═════ Data excerpts
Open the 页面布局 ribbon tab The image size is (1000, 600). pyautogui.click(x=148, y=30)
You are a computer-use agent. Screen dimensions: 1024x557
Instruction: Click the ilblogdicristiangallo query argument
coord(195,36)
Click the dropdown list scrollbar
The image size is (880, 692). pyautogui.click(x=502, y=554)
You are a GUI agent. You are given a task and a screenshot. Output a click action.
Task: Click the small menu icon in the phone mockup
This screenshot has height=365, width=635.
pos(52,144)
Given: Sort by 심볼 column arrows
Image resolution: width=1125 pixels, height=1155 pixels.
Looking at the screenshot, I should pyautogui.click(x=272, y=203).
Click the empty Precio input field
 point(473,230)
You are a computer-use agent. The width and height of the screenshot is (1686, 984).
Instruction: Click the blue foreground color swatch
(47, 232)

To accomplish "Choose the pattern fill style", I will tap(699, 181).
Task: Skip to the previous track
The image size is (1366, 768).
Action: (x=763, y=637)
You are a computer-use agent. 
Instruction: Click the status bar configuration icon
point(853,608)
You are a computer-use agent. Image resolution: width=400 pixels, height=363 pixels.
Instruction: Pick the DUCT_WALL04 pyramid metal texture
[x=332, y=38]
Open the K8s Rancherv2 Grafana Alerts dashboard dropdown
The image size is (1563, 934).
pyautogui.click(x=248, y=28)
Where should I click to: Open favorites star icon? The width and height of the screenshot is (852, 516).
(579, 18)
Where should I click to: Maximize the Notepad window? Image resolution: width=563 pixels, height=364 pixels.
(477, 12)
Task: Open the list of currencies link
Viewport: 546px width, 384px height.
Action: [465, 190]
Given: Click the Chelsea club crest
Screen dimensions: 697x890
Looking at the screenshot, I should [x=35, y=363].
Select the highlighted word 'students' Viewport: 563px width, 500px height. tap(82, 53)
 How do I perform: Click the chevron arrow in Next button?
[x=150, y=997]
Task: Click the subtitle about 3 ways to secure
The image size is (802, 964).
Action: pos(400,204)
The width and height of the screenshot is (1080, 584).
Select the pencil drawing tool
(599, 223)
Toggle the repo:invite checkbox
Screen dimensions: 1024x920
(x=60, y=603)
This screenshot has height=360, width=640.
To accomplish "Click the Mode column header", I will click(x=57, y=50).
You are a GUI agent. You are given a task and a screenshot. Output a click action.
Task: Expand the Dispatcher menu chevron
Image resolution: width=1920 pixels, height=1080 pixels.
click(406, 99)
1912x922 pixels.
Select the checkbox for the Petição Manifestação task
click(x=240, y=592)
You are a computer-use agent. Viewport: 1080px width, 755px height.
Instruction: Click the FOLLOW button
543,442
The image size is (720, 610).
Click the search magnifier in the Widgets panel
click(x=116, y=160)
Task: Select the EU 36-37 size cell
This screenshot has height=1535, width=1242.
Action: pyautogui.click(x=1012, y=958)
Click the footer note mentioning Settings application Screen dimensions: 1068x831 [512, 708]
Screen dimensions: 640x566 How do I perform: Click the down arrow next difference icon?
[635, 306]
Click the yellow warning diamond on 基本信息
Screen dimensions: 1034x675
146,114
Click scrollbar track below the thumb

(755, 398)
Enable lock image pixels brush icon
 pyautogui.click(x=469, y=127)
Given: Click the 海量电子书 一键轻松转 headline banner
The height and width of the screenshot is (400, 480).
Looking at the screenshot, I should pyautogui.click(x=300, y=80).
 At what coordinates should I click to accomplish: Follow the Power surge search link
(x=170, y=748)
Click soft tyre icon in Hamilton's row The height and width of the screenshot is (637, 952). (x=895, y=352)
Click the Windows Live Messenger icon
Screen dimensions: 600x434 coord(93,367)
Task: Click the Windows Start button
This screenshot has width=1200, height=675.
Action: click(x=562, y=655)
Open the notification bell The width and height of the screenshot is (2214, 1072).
══════════
## Problem to solve
Copy all the records above precisely.

## Response to the exercise
Open the 页面布局 ribbon tab The image size is (1000, 600). pyautogui.click(x=148, y=30)
You are a computer-use agent. Screen dimensions: 1024x557
Instruction: Click the ilblogdicristiangallo query argument
coord(195,36)
Click the dropdown list scrollbar
The image size is (880, 692). pyautogui.click(x=502, y=554)
You are a GUI agent. You are given a task and a screenshot. Output a click action.
Task: Click the small menu icon in the phone mockup
This screenshot has height=365, width=635.
pos(52,144)
Given: Sort by 심볼 column arrows
Image resolution: width=1125 pixels, height=1155 pixels.
Looking at the screenshot, I should pyautogui.click(x=272, y=203).
Click the empty Precio input field
 point(473,230)
You are a computer-use agent. The width and height of the screenshot is (1686, 984).
Instruction: Click the blue foreground color swatch
(47, 232)

To accomplish "Choose the pattern fill style", I will tap(699, 181).
Task: Skip to the previous track
The image size is (1366, 768).
Action: (x=763, y=637)
You are a computer-use agent. 
Instruction: Click the status bar configuration icon
point(853,608)
You are a computer-use agent. Image resolution: width=400 pixels, height=363 pixels.
Instruction: Pick the DUCT_WALL04 pyramid metal texture
[x=332, y=38]
Open the K8s Rancherv2 Grafana Alerts dashboard dropdown
The image size is (1563, 934).
pyautogui.click(x=248, y=28)
Where should I click to: Open favorites star icon? The width and height of the screenshot is (852, 516).
(579, 18)
Where should I click to: Maximize the Notepad window? Image resolution: width=563 pixels, height=364 pixels.
(477, 12)
Task: Open the list of currencies link
Viewport: 546px width, 384px height.
Action: [465, 190]
Given: Click the Chelsea club crest
Screen dimensions: 697x890
Looking at the screenshot, I should [x=35, y=363].
Select the highlighted word 'students' Viewport: 563px width, 500px height. tap(82, 53)
 How do I perform: Click the chevron arrow in Next button?
[x=150, y=997]
Task: Click the subtitle about 3 ways to secure
The image size is (802, 964).
Action: pos(400,204)
The width and height of the screenshot is (1080, 584).
Select the pencil drawing tool
(599, 223)
Toggle the repo:invite checkbox
Screen dimensions: 1024x920
(x=60, y=603)
This screenshot has height=360, width=640.
To accomplish "Click the Mode column header", I will click(x=57, y=50).
You are a GUI agent. You are given a task and a screenshot. Output a click action.
Task: Expand the Dispatcher menu chevron
Image resolution: width=1920 pixels, height=1080 pixels.
click(406, 99)
1912x922 pixels.
Select the checkbox for the Petição Manifestação task
click(x=240, y=592)
You are a computer-use agent. Viewport: 1080px width, 755px height.
Instruction: Click the FOLLOW button
543,442
The image size is (720, 610).
Click the search magnifier in the Widgets panel
click(x=116, y=160)
Task: Select the EU 36-37 size cell
This screenshot has height=1535, width=1242.
Action: pyautogui.click(x=1012, y=958)
Click the footer note mentioning Settings application Screen dimensions: 1068x831 [512, 708]
Screen dimensions: 640x566 How do I perform: Click the down arrow next difference icon?
[635, 306]
Click the yellow warning diamond on 基本信息
Screen dimensions: 1034x675
146,114
Click scrollbar track below the thumb

(755, 398)
Enable lock image pixels brush icon
 pyautogui.click(x=469, y=127)
Given: Click the 海量电子书 一键轻松转 headline banner
The height and width of the screenshot is (400, 480).
Looking at the screenshot, I should pyautogui.click(x=300, y=80).
 At what coordinates should I click to accomplish: Follow the Power surge search link
(x=170, y=748)
Click soft tyre icon in Hamilton's row The height and width of the screenshot is (637, 952). (x=895, y=352)
Click the Windows Live Messenger icon
Screen dimensions: 600x434 coord(93,367)
Task: Click the Windows Start button
This screenshot has width=1200, height=675.
Action: click(x=562, y=655)
Open the notification bell The width and height of the screenshot is (2214, 1072).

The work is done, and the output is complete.